- **EXERCISE**
Every record that appears below should be transcribed exactly.
........
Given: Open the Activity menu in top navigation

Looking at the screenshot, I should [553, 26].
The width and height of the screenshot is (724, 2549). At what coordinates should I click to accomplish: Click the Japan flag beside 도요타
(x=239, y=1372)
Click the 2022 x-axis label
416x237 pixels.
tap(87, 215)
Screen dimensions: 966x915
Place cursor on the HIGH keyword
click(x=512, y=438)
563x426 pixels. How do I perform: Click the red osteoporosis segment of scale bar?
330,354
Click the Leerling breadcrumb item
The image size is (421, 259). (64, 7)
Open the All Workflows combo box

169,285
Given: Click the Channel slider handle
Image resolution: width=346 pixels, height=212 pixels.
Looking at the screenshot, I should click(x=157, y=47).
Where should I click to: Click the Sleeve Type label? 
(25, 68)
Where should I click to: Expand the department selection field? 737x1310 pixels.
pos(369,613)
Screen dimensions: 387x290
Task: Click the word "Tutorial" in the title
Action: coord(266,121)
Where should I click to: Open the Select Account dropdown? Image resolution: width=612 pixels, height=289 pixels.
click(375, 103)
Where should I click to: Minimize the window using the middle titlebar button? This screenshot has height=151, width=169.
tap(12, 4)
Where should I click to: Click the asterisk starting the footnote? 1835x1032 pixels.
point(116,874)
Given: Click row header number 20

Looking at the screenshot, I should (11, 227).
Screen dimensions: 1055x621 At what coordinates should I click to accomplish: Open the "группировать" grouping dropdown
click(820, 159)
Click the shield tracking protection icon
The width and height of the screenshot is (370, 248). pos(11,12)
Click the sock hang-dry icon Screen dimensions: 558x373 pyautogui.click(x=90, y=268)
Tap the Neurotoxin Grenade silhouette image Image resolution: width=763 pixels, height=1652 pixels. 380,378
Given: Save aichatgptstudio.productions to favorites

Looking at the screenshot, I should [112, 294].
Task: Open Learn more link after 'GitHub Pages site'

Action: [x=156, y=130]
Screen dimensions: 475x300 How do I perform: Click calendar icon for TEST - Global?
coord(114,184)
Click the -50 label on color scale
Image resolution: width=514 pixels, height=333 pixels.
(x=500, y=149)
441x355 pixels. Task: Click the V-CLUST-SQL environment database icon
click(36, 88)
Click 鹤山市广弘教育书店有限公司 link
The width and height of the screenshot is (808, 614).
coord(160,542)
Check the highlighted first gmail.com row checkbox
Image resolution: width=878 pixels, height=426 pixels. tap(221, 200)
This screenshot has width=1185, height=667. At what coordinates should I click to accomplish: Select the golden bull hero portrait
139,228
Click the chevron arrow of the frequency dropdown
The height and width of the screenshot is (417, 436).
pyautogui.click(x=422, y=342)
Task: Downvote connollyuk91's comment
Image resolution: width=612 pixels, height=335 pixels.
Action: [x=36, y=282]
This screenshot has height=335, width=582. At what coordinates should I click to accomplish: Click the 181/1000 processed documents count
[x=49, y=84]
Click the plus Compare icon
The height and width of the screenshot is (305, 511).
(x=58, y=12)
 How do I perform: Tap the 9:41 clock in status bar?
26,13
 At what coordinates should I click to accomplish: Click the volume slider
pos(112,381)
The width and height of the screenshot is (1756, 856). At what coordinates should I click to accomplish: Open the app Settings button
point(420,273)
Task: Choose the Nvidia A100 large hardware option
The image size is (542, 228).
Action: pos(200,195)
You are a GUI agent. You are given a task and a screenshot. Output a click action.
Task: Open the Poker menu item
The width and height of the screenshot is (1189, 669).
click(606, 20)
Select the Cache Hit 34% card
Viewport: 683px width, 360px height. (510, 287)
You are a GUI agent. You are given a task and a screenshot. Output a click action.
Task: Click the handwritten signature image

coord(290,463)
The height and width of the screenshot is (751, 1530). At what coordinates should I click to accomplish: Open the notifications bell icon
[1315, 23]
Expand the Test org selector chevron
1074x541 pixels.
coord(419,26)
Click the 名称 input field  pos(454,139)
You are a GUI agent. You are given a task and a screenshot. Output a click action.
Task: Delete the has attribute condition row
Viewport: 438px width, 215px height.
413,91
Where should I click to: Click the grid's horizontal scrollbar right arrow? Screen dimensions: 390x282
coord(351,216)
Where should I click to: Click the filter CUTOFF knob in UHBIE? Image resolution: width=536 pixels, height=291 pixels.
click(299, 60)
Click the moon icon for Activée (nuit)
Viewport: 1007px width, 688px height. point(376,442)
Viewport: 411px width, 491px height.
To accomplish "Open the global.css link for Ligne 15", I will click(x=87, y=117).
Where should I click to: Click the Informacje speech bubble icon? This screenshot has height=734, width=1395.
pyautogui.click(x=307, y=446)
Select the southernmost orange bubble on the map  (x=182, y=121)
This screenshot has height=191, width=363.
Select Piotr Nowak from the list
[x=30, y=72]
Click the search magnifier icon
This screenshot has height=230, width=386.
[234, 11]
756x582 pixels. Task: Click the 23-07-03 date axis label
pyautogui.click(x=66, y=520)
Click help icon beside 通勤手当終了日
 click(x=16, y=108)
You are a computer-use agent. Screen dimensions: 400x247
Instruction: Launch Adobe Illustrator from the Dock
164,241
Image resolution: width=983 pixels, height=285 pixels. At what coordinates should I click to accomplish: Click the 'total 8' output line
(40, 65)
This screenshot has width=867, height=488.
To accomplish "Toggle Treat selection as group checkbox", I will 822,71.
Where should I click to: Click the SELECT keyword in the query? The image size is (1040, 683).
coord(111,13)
........
- **FINAL ANSWER**
Given: Open the Activity menu in top navigation

Looking at the screenshot, I should [553, 26].
The width and height of the screenshot is (724, 2549). At what coordinates should I click to accomplish: Click the Japan flag beside 도요타
(x=239, y=1372)
Click the 2022 x-axis label
416x237 pixels.
tap(87, 215)
Screen dimensions: 966x915
Place cursor on the HIGH keyword
click(x=512, y=438)
563x426 pixels. How do I perform: Click the red osteoporosis segment of scale bar?
330,354
Click the Leerling breadcrumb item
The image size is (421, 259). (64, 7)
Open the All Workflows combo box

169,285
Given: Click the Channel slider handle
Image resolution: width=346 pixels, height=212 pixels.
Looking at the screenshot, I should click(x=157, y=47).
Where should I click to: Click the Sleeve Type label? 
(25, 68)
Where should I click to: Expand the department selection field? 737x1310 pixels.
pos(369,613)
Screen dimensions: 387x290
Task: Click the word "Tutorial" in the title
Action: coord(266,121)
Where should I click to: Open the Select Account dropdown? Image resolution: width=612 pixels, height=289 pixels.
click(375, 103)
Where should I click to: Minimize the window using the middle titlebar button? This screenshot has height=151, width=169.
tap(12, 4)
Where should I click to: Click the asterisk starting the footnote? 1835x1032 pixels.
point(116,874)
Given: Click row header number 20

Looking at the screenshot, I should (11, 227).
Screen dimensions: 1055x621 At what coordinates should I click to accomplish: Open the "группировать" grouping dropdown
click(820, 159)
Click the shield tracking protection icon
The width and height of the screenshot is (370, 248). pos(11,12)
Click the sock hang-dry icon Screen dimensions: 558x373 pyautogui.click(x=90, y=268)
Tap the Neurotoxin Grenade silhouette image Image resolution: width=763 pixels, height=1652 pixels. 380,378
Given: Save aichatgptstudio.productions to favorites

Looking at the screenshot, I should [112, 294].
Task: Open Learn more link after 'GitHub Pages site'

Action: [x=156, y=130]
Screen dimensions: 475x300 How do I perform: Click calendar icon for TEST - Global?
coord(114,184)
Click the -50 label on color scale
Image resolution: width=514 pixels, height=333 pixels.
(x=500, y=149)
441x355 pixels. Task: Click the V-CLUST-SQL environment database icon
click(36, 88)
Click 鹤山市广弘教育书店有限公司 link
The width and height of the screenshot is (808, 614).
coord(160,542)
Check the highlighted first gmail.com row checkbox
Image resolution: width=878 pixels, height=426 pixels. tap(221, 200)
This screenshot has width=1185, height=667. At what coordinates should I click to accomplish: Select the golden bull hero portrait
139,228
Click the chevron arrow of the frequency dropdown
The height and width of the screenshot is (417, 436).
pyautogui.click(x=422, y=342)
Task: Downvote connollyuk91's comment
Image resolution: width=612 pixels, height=335 pixels.
Action: [x=36, y=282]
This screenshot has height=335, width=582. At what coordinates should I click to accomplish: Click the 181/1000 processed documents count
[x=49, y=84]
Click the plus Compare icon
The height and width of the screenshot is (305, 511).
(x=58, y=12)
 How do I perform: Tap the 9:41 clock in status bar?
26,13
 At what coordinates should I click to accomplish: Click the volume slider
pos(112,381)
The width and height of the screenshot is (1756, 856). At what coordinates should I click to accomplish: Open the app Settings button
point(420,273)
Task: Choose the Nvidia A100 large hardware option
The image size is (542, 228).
Action: pos(200,195)
You are a GUI agent. You are given a task and a screenshot. Output a click action.
Task: Open the Poker menu item
The width and height of the screenshot is (1189, 669).
click(606, 20)
Select the Cache Hit 34% card
Viewport: 683px width, 360px height. (510, 287)
You are a GUI agent. You are given a task and a screenshot. Output a click action.
Task: Click the handwritten signature image

coord(290,463)
The height and width of the screenshot is (751, 1530). At what coordinates should I click to accomplish: Open the notifications bell icon
[1315, 23]
Expand the Test org selector chevron
1074x541 pixels.
coord(419,26)
Click the 名称 input field  pos(454,139)
You are a GUI agent. You are given a task and a screenshot. Output a click action.
Task: Delete the has attribute condition row
Viewport: 438px width, 215px height.
413,91
Where should I click to: Click the grid's horizontal scrollbar right arrow? Screen dimensions: 390x282
coord(351,216)
Where should I click to: Click the filter CUTOFF knob in UHBIE? Image resolution: width=536 pixels, height=291 pixels.
click(299, 60)
Click the moon icon for Activée (nuit)
Viewport: 1007px width, 688px height. point(376,442)
Viewport: 411px width, 491px height.
To accomplish "Open the global.css link for Ligne 15", I will click(x=87, y=117).
Where should I click to: Click the Informacje speech bubble icon? This screenshot has height=734, width=1395.
pyautogui.click(x=307, y=446)
Select the southernmost orange bubble on the map  (x=182, y=121)
This screenshot has height=191, width=363.
Select Piotr Nowak from the list
[x=30, y=72]
Click the search magnifier icon
This screenshot has height=230, width=386.
[234, 11]
756x582 pixels. Task: Click the 23-07-03 date axis label
pyautogui.click(x=66, y=520)
Click help icon beside 通勤手当終了日
 click(x=16, y=108)
You are a computer-use agent. Screen dimensions: 400x247
Instruction: Launch Adobe Illustrator from the Dock
164,241
Image resolution: width=983 pixels, height=285 pixels. At what coordinates should I click to accomplish: Click the 'total 8' output line
(40, 65)
This screenshot has width=867, height=488.
To accomplish "Toggle Treat selection as group checkbox", I will 822,71.
Where should I click to: Click the SELECT keyword in the query? The image size is (1040, 683).
coord(111,13)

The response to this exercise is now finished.